*** SUPPLIED RECORDS ***

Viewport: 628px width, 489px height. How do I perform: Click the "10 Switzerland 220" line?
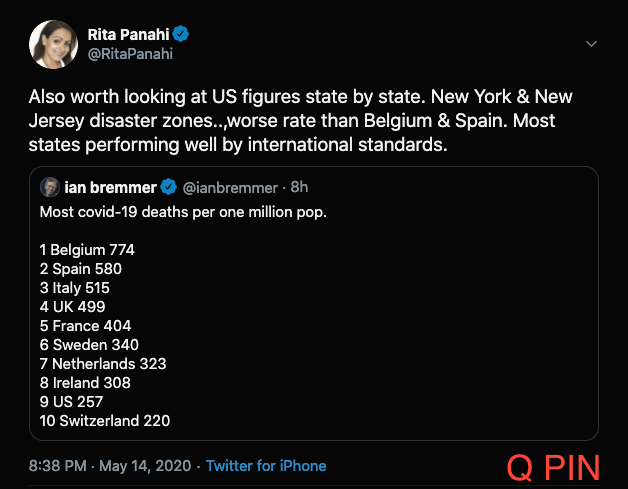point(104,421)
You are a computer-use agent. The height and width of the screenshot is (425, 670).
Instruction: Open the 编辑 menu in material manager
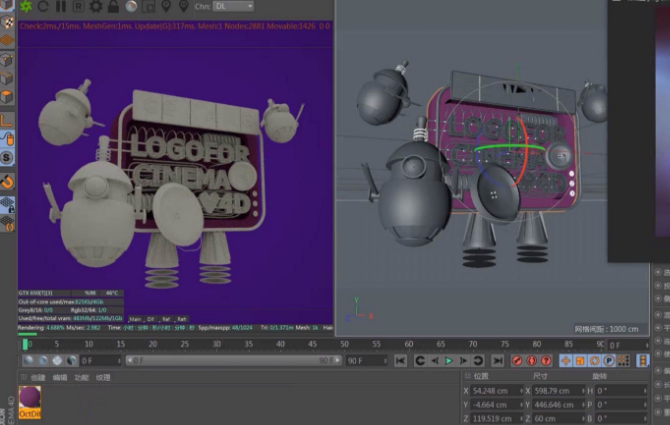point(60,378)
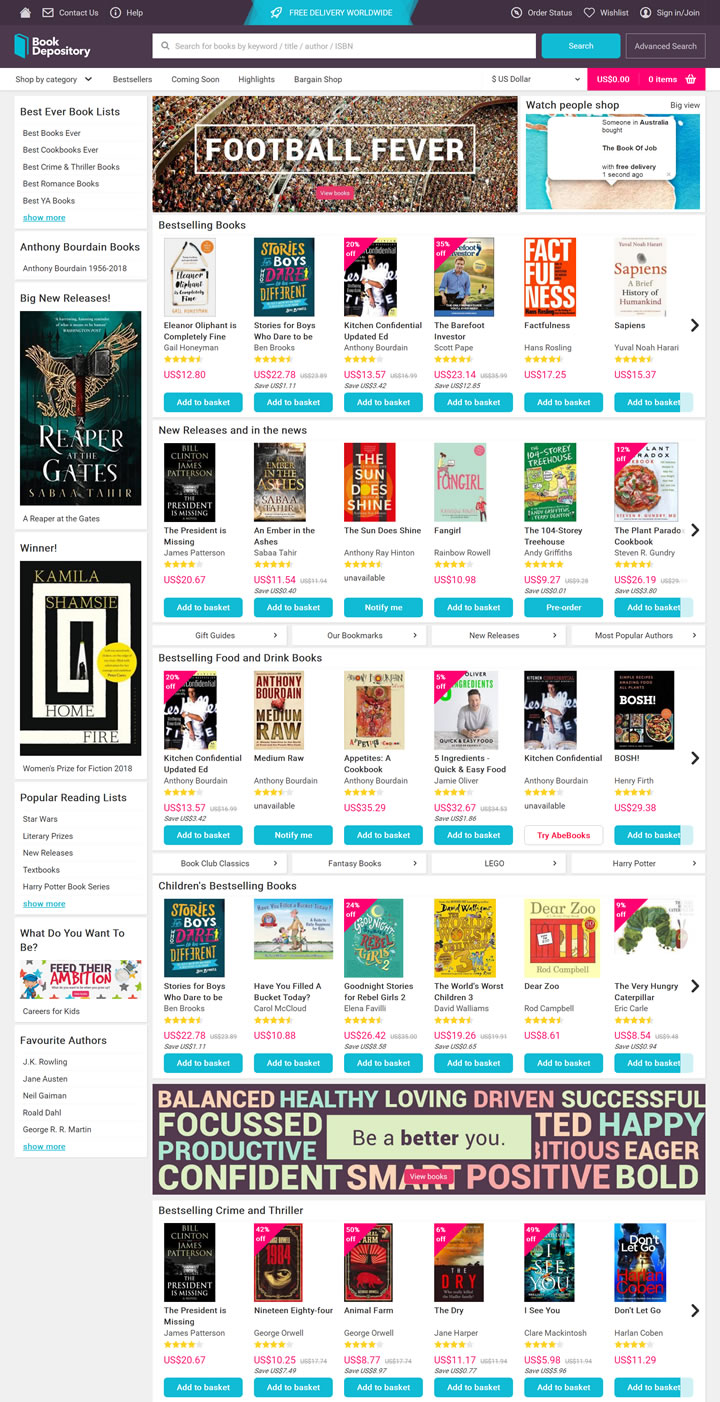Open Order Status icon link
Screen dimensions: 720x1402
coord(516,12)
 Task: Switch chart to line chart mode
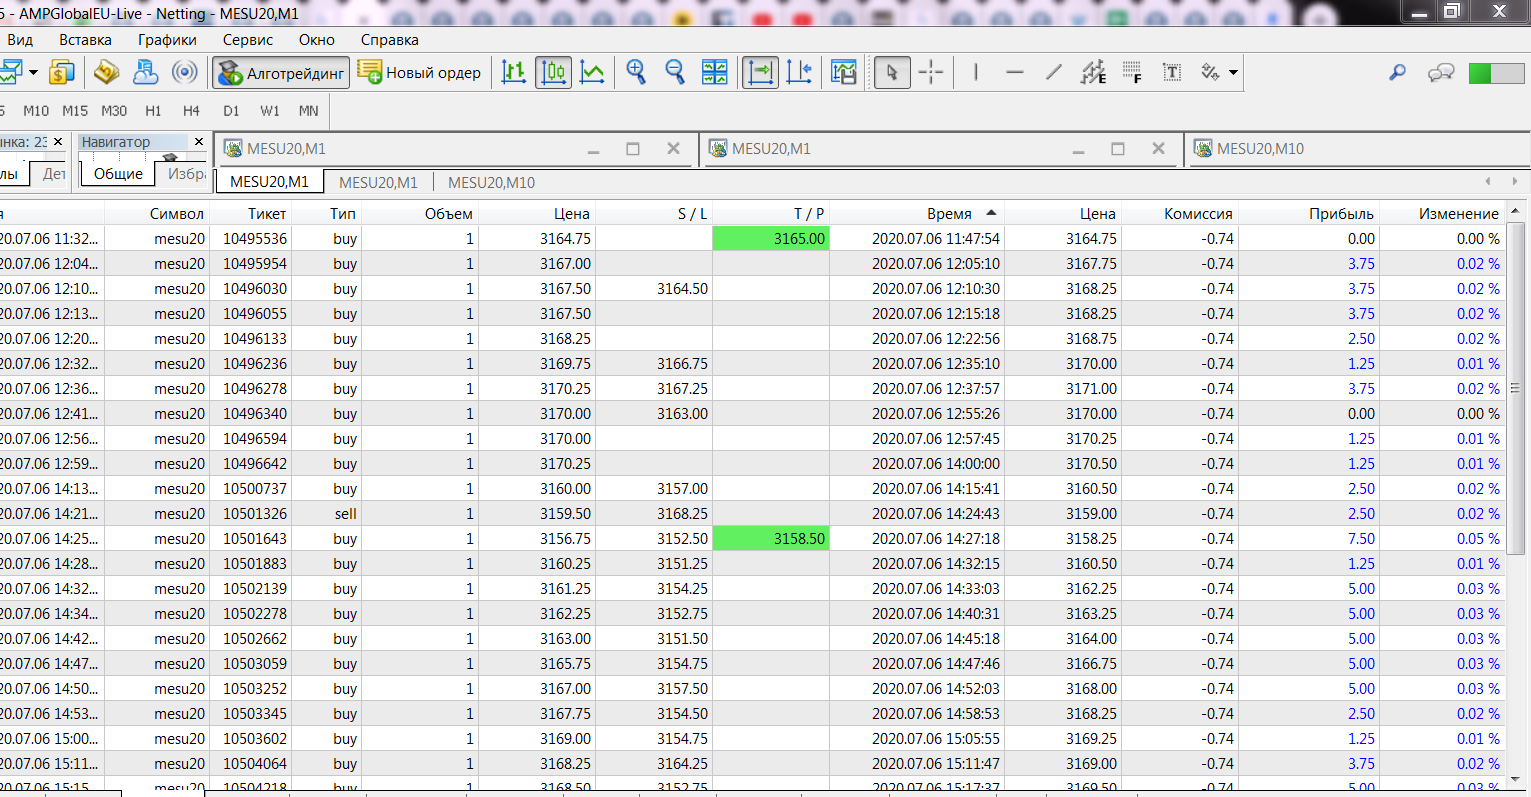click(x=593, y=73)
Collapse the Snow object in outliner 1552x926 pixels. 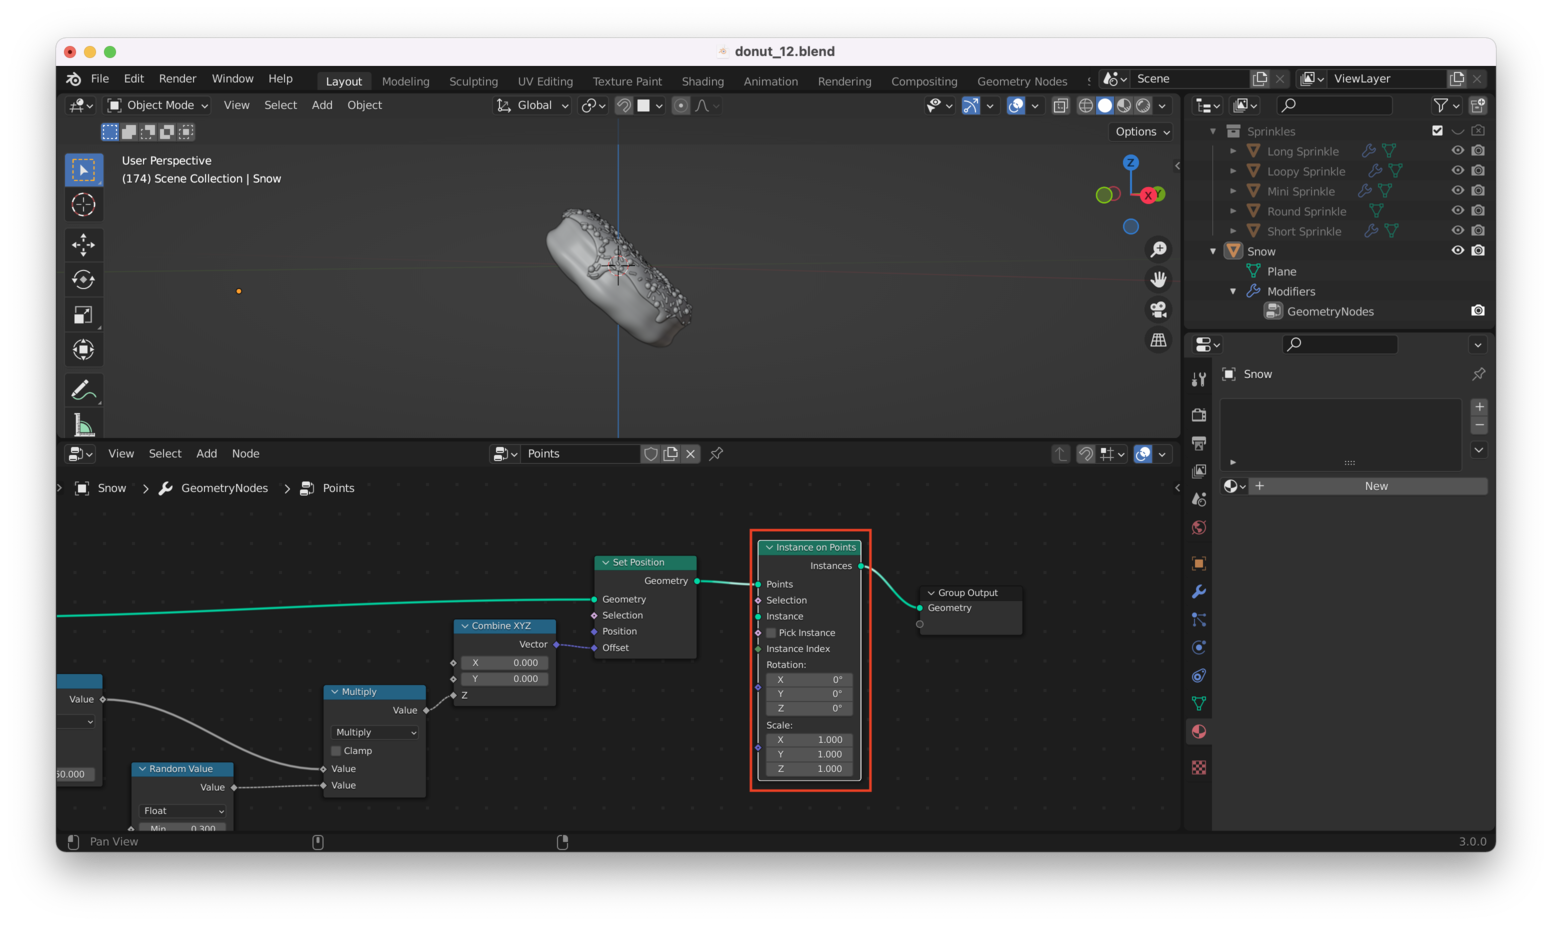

*** End of SUPPLIED RECORDS ***

Return the material above in exact form. Pictures stay out.

▸ RESULT
Viewport: 628px width, 489px height. How do I perform: Click the "10 Switzerland 220" line?
point(104,421)
You are a computer-use agent. The height and width of the screenshot is (425, 670).
Instruction: Open the 编辑 menu in material manager
point(60,378)
Open Order Status icon link
Screen dimensions: 720x1402
coord(516,12)
 Task: Switch chart to line chart mode
click(x=593, y=73)
Collapse the Snow object in outliner 1552x926 pixels. 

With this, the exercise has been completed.